Architecture and furniture: UtA / Unemori Teco Associates
Structural engineers: Design Office MOMI
Mechanical engineers: ZO consulting engineers
Drawing design: Nippon Design Center Inc. Irobe Design Institute
Textile design: Speaking of Curtains
General contractors: Hazama Ando Corporation, Obara Construction Joint Venture Group
Area: 14216 m²
Photos: Kai Nakamura
The latest news: Sukagawa Community Center and BASIS
UNEMORI Architects has also partnered with teco to create a new shared office space called BASE where the two firms will set up camp. The renovation project involves a building built in 1964 in Asakusabashi, a district where wholesale businesses specializing in leather and decorative materials are concentrated. They question the importance of coming together and working together in the era of coronavirus and the kind of space needed for today’s era. Through a competition, the two firms decided to allow people to circulate freely and activate the entire building by using four floors as common areas, accommodating a meeting room, kitchen and toilet, while each of the two offices has its own base of operations separately maintained on the remaining floors.
“It was not possible to create an atrium over the floors, because it was a building made of reinforced concrete for rent and also due to seismic performance issues. That is why we have given unique space to each space while clearly defining the concept of each floor, ”as stated in a press release.
They designed the first floor as an open-air site in the city to actively participate in community events, including the Torigoe Shrine Festival. The second floor houses a naturally ventilated garden where the floors along the perimeter are waterproof and finished with large tiles. Teco is based on the third floor and UNEMORI Architects on the fourth. The fifth floor reveals a library, and the sixth floor is an outside deck with a toilet covered with a tent.
UNEMORI Architects has partnered with Ishimoto Architectural & Engineering Firm on the Sukagawa Community Center. This multi-purpose complex built in Sukagawa City, Fukushima Prefecture, is part of a reconstruction project in the wake of the Great East Japan Earthquake.

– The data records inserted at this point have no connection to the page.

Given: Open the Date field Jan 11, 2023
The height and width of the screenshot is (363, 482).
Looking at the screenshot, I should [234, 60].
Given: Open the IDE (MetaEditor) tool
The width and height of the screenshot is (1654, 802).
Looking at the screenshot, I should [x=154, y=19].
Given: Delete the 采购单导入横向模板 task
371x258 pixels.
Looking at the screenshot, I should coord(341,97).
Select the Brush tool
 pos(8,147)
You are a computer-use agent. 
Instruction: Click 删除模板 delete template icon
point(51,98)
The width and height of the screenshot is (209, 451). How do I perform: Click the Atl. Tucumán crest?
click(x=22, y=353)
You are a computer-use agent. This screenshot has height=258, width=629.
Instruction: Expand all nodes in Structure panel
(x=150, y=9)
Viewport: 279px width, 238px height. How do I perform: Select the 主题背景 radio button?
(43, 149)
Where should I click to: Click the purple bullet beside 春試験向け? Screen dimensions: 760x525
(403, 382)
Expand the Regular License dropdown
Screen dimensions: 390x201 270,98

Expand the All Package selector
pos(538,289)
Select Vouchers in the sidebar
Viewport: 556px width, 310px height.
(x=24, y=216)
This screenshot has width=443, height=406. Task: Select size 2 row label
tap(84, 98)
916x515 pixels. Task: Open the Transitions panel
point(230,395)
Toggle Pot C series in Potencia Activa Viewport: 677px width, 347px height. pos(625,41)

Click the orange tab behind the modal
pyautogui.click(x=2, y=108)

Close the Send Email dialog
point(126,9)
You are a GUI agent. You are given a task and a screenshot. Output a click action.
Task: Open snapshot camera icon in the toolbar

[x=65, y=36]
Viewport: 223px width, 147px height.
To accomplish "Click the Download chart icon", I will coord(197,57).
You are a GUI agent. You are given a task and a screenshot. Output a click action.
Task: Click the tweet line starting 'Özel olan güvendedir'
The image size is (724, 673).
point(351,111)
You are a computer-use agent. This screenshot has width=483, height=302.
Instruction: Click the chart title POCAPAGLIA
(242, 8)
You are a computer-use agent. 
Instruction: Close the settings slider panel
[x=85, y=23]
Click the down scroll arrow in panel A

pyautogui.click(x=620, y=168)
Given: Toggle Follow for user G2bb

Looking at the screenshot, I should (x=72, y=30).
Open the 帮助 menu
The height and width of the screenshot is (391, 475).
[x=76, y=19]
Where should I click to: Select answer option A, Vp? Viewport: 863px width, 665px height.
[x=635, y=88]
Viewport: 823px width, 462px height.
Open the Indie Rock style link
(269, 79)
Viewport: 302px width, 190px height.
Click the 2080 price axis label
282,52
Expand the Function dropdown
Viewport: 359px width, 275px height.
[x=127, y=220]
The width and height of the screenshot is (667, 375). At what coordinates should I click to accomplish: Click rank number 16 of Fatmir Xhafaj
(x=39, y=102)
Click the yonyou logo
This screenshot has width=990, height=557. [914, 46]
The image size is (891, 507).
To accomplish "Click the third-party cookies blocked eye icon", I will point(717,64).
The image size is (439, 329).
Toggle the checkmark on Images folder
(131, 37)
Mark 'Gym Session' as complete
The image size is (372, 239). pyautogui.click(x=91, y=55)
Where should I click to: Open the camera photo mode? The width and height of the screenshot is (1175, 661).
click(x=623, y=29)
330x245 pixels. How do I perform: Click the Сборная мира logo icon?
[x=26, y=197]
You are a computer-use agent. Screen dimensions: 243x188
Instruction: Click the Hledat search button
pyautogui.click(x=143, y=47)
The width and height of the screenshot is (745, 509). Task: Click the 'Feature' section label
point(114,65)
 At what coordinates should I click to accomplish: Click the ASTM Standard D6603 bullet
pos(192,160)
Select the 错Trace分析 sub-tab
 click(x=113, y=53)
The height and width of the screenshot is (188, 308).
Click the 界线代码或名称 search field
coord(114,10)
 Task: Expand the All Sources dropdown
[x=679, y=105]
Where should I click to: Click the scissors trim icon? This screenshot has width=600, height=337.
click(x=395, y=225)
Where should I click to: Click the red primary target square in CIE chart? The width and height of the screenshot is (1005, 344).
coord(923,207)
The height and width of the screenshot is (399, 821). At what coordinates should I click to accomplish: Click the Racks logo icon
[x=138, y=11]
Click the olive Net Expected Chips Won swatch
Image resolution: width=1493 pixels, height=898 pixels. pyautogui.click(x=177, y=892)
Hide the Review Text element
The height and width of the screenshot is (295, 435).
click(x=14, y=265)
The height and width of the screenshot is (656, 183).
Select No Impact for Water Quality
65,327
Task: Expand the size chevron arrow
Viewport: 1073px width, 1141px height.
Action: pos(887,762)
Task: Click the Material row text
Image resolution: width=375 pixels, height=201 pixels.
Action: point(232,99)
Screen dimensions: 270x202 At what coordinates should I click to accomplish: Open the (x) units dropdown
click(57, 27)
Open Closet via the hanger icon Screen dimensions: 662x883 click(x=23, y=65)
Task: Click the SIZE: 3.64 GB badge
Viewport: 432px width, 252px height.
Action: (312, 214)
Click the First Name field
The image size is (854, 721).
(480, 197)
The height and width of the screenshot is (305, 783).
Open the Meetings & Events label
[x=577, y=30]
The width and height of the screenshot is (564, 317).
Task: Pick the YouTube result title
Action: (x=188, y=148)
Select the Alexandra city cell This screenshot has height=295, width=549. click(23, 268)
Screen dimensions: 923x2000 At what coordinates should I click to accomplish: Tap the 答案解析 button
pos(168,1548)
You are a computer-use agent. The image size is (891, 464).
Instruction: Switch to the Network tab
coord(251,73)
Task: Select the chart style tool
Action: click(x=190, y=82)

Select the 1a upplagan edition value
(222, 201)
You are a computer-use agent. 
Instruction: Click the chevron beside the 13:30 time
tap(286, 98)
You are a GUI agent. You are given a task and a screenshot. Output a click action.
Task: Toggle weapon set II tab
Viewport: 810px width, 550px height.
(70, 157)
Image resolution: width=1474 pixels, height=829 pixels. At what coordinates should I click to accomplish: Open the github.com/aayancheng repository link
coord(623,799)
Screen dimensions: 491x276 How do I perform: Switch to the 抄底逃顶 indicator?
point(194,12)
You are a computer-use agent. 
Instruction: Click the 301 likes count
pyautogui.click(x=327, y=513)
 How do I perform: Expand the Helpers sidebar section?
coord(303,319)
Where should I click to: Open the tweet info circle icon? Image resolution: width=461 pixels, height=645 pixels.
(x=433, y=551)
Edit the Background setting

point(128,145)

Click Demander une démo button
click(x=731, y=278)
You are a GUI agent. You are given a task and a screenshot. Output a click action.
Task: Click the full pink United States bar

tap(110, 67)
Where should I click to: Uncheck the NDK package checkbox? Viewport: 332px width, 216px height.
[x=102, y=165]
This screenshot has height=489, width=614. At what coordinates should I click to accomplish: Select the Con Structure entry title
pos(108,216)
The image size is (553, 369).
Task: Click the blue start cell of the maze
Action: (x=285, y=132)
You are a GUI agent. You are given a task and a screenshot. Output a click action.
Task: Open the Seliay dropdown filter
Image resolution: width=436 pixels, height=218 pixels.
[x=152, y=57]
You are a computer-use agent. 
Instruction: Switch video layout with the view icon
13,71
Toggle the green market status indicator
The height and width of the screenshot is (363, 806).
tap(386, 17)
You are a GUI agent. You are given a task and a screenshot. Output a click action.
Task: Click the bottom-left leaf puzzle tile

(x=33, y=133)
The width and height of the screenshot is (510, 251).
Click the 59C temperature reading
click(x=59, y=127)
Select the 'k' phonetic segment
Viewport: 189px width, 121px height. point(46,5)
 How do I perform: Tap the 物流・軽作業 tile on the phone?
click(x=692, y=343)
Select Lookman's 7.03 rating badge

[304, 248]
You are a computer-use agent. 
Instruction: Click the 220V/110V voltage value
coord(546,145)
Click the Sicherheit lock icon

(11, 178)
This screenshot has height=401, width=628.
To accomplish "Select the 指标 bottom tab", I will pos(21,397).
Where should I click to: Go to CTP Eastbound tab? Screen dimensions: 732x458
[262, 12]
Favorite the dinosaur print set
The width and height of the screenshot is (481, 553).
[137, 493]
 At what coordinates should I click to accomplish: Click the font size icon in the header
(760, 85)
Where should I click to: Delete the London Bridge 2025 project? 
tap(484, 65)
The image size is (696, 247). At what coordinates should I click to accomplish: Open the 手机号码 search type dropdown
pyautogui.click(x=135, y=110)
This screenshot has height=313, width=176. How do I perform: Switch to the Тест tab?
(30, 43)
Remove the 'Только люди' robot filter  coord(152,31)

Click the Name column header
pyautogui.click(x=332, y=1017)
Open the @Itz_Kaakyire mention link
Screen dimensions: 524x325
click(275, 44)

The aim was to regain the lost vitality of the city and restore civic interaction by creating an activity base with multiple functions, including a library that offers a lifelong learning program, childcare support, museum among others in the center of the city that seriously damaged by the earthquake. Floor slabs were divided into small sections, stacked to form an incremental setback on the site overlooking a historic main street, while much attention was paid not to distract the neighboring houses.
Many terraces resulting from the floor setbacks provide places where people can participate in various activities as they look out over the city, and the void created on the inside connects each floor partially and visually. The first floor, which serves as the main entrance to the facility, is an inclined space that connects the 2.5 meter height difference of the site, where a waiting area, cafe and event space are provided in the open atmosphere that is seamlessly connected to the hilly city of Sukagawa.
“Through a series of civic workshops, we aimed to create an organic architecture that transcends functional boundaries. We created several spaces for people to stay in, including a bright living area, a quiet reading corner, a three-dimensional play area, a space under the eaves like an engawa (a wooden porch along the sides of a traditional Japanese home ) among others, and place books throughout the facility. The upper floors are connected by gentle slopes and stairs, and you can walk through the entire building as if you were walking through the city, ”as stated in a press release.